Start of Records for processing

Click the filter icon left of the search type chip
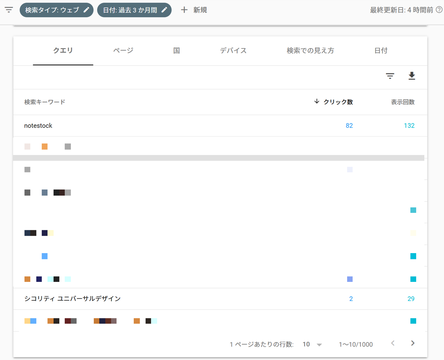(x=9, y=10)
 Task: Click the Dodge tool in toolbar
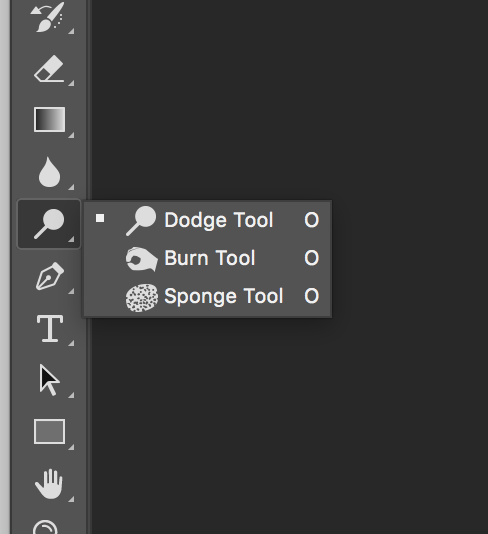pos(49,224)
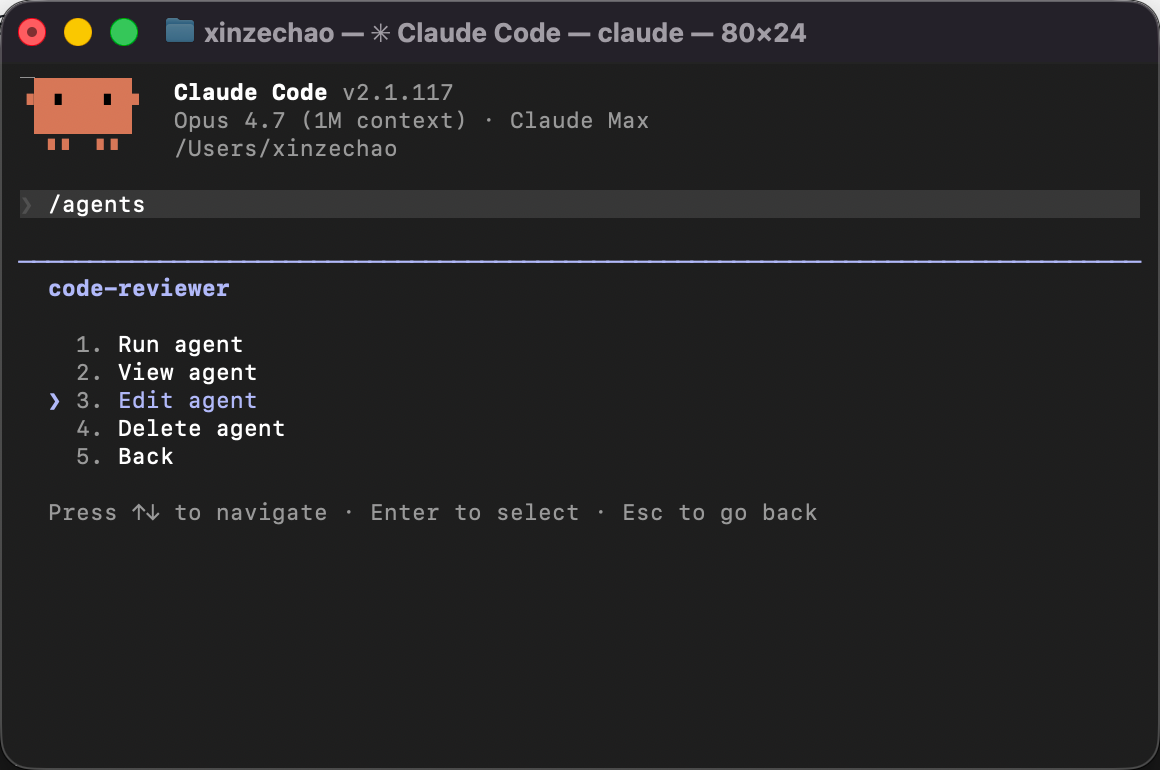Click the Esc to go back hint
The height and width of the screenshot is (770, 1160).
tap(720, 513)
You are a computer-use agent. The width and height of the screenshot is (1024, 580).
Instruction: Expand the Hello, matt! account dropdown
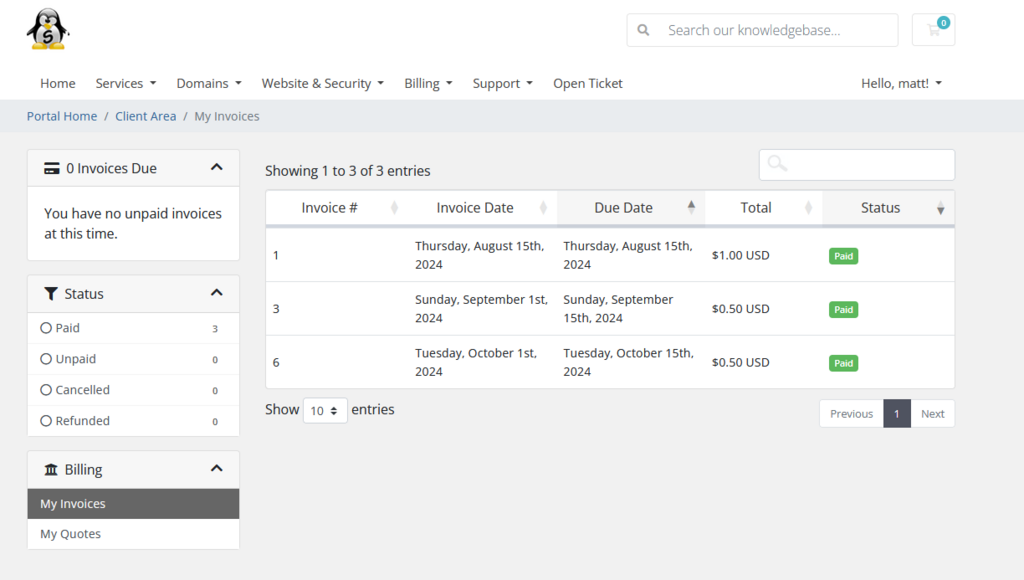tap(901, 83)
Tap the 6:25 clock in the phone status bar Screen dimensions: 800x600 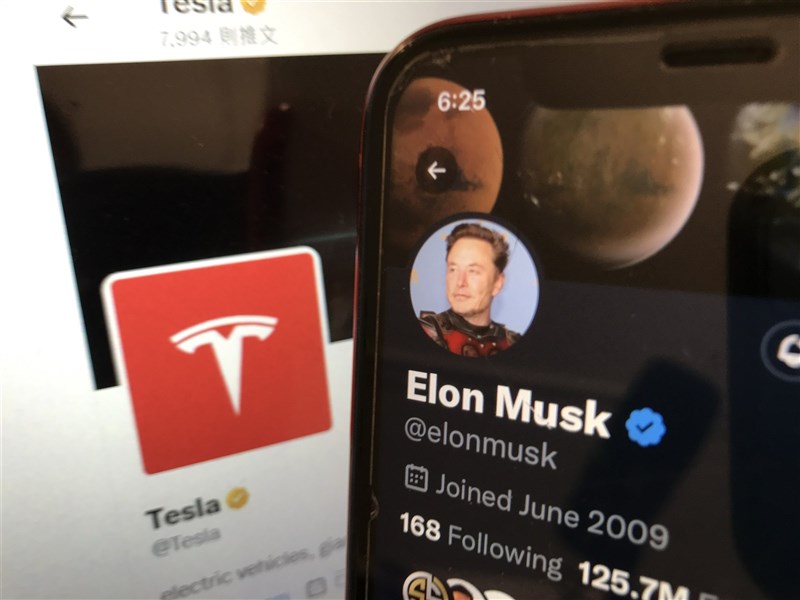[x=461, y=101]
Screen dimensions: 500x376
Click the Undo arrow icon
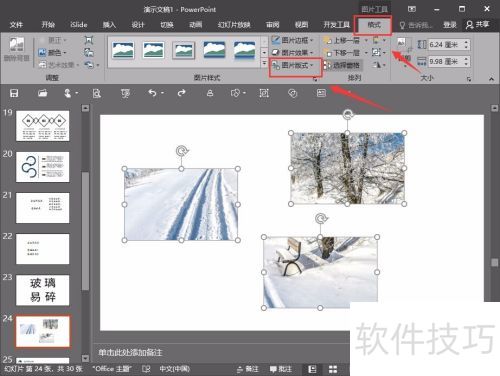click(x=152, y=93)
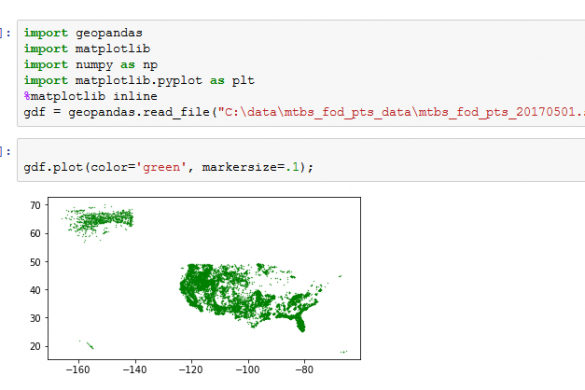Click the 'import numpy as np' line
The height and width of the screenshot is (390, 585).
tap(90, 65)
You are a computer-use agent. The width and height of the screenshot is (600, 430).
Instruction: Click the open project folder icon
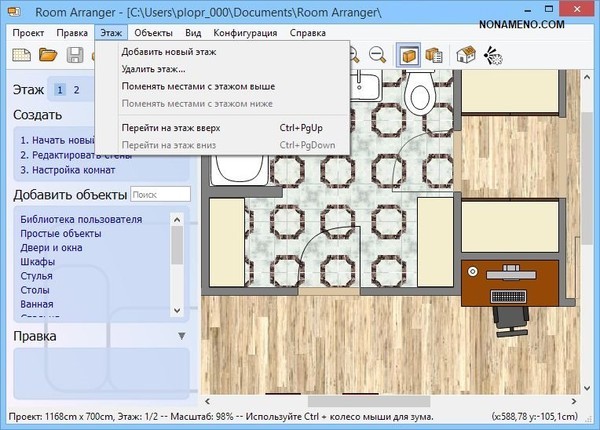(x=47, y=56)
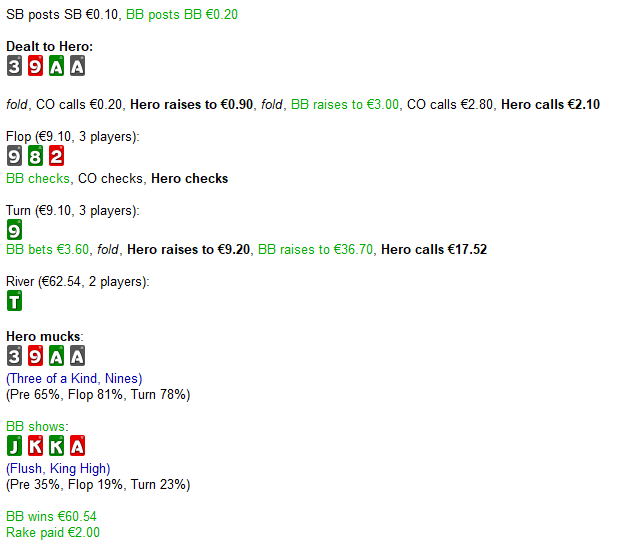Screen dimensions: 642x555
Task: Click the 'BB wins €60.54' text
Action: coord(51,516)
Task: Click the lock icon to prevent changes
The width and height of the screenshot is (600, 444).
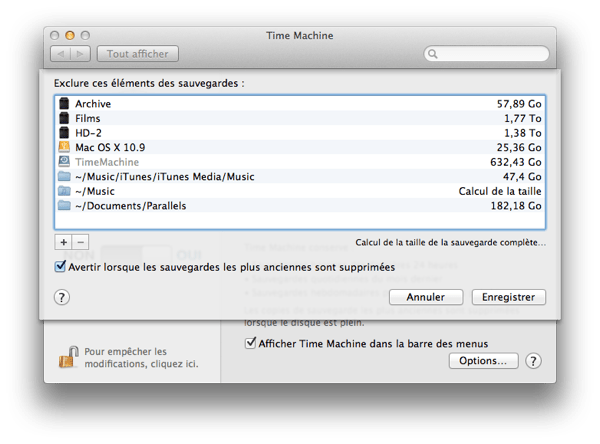Action: pos(68,357)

End of Records for processing

**What you have to do**
Starting at the line that contains "Instruction: Click the", write out every line through the end of the entries above exactly, and omit the pictures.

**Response to this task**
Instruction: Click the open project folder icon
(x=47, y=56)
Screen dimensions: 642x555
Task: Click the 'BB wins €60.54' text
Action: coord(51,516)
Task: Click the lock icon to prevent changes
The width and height of the screenshot is (600, 444).
Action: pos(68,357)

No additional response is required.